Failed Exeter suicide bomber jailed for life

LONDON (Reuters) - A Muslim convert who tried to carry out a suicide bomb attack on a busy family restaurant in Exeter, Devon, was jailed for life on Friday.

Nicky Reilly, 22, suffered serious injuries when a homemade bomb exploded as he tried to assemble it in the toilets of the Giraffe restaurant last May.

He was arrested as he staggered outside with injuries to his face and hands.

“The offence of attempted murder is aggravated by the fact that it was long-planned, that it had multiple intended victims and was intended to terrorise the population of this country,” said Judge David Calvert-Smith.
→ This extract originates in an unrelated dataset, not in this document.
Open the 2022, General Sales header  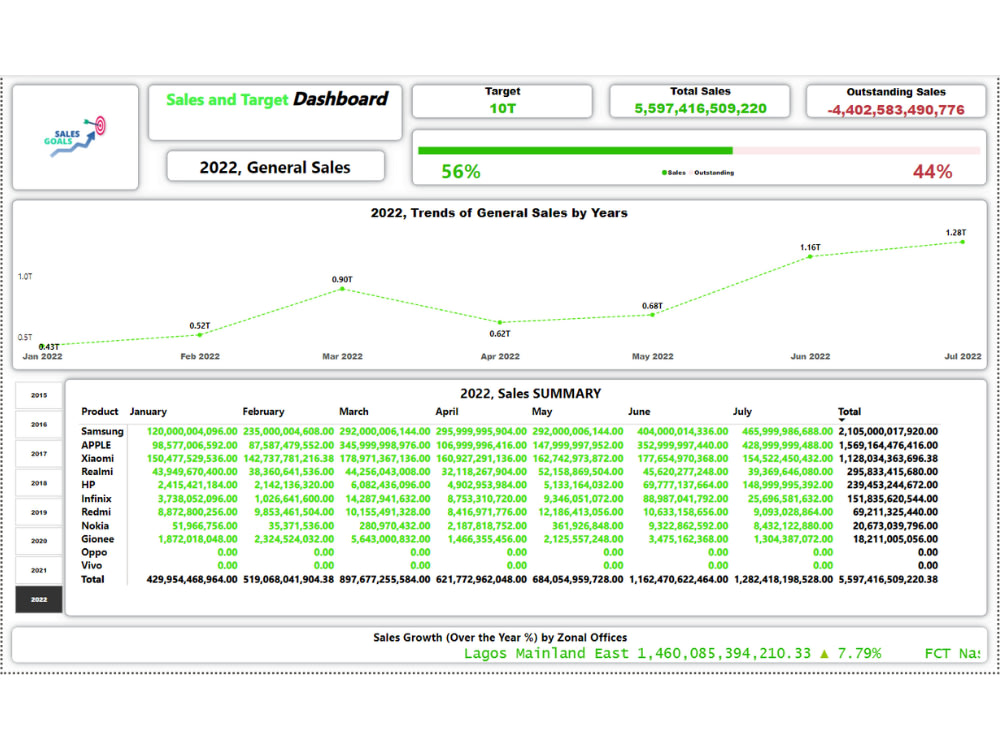[275, 166]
“It was sheer luck or chance that it did not succeed in its objectives.”

Reilly, who suffers from Asperger’s syndrome and has learning difficulties, was told he would serve at least 18 years behind bars, the Press Association reported.

At a hearing last October, Reilly pleaded guilty to attempted murder and to a charge of engaging in preparation for terrorism.
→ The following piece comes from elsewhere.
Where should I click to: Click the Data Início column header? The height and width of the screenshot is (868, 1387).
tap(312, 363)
The Old Bailey heard he wanted to become a martyr and had planned to bomb a public place to show support for what he viewed as persecution of Muslims around the world.

He had also considered attacks on Plymouth police station and Devonport dockyard, one of the Royal Navy’s biggest bases.
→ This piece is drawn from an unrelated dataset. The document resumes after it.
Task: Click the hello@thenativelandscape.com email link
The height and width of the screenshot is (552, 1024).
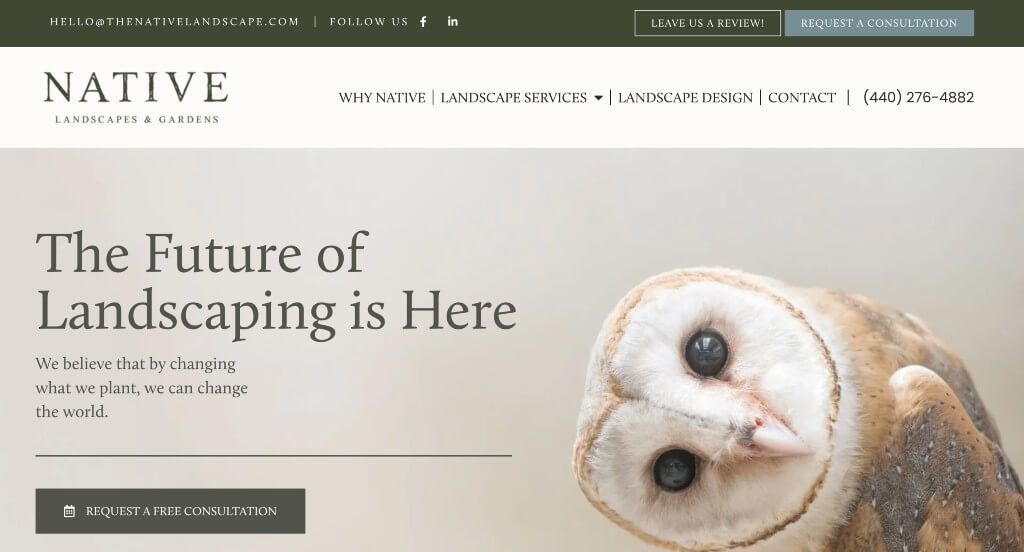Action: (x=174, y=22)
Reilly, from Plymouth, used the Internet to research how to make bombs using caustic soda, kerosene, drain cleaner and nails, the court was told.

He travelled to Exeter with six bottles and began assembling three bombs in the restaurant toilet. He had planned to run out into the dining area with the bombs, but got stuck in the cubicle and one of the homemade devices then exploded.

“He may well be the least cunning person ever to have come before this court for any offence of this magnitude, for terrorism,” his lawyer Kerim Fuad told an earlier hearing.

Police said Reilly had been “preyed upon, radicalised and taken advantage of” and had been helped in the plot by two unidentified people who contacted him on an extremist website.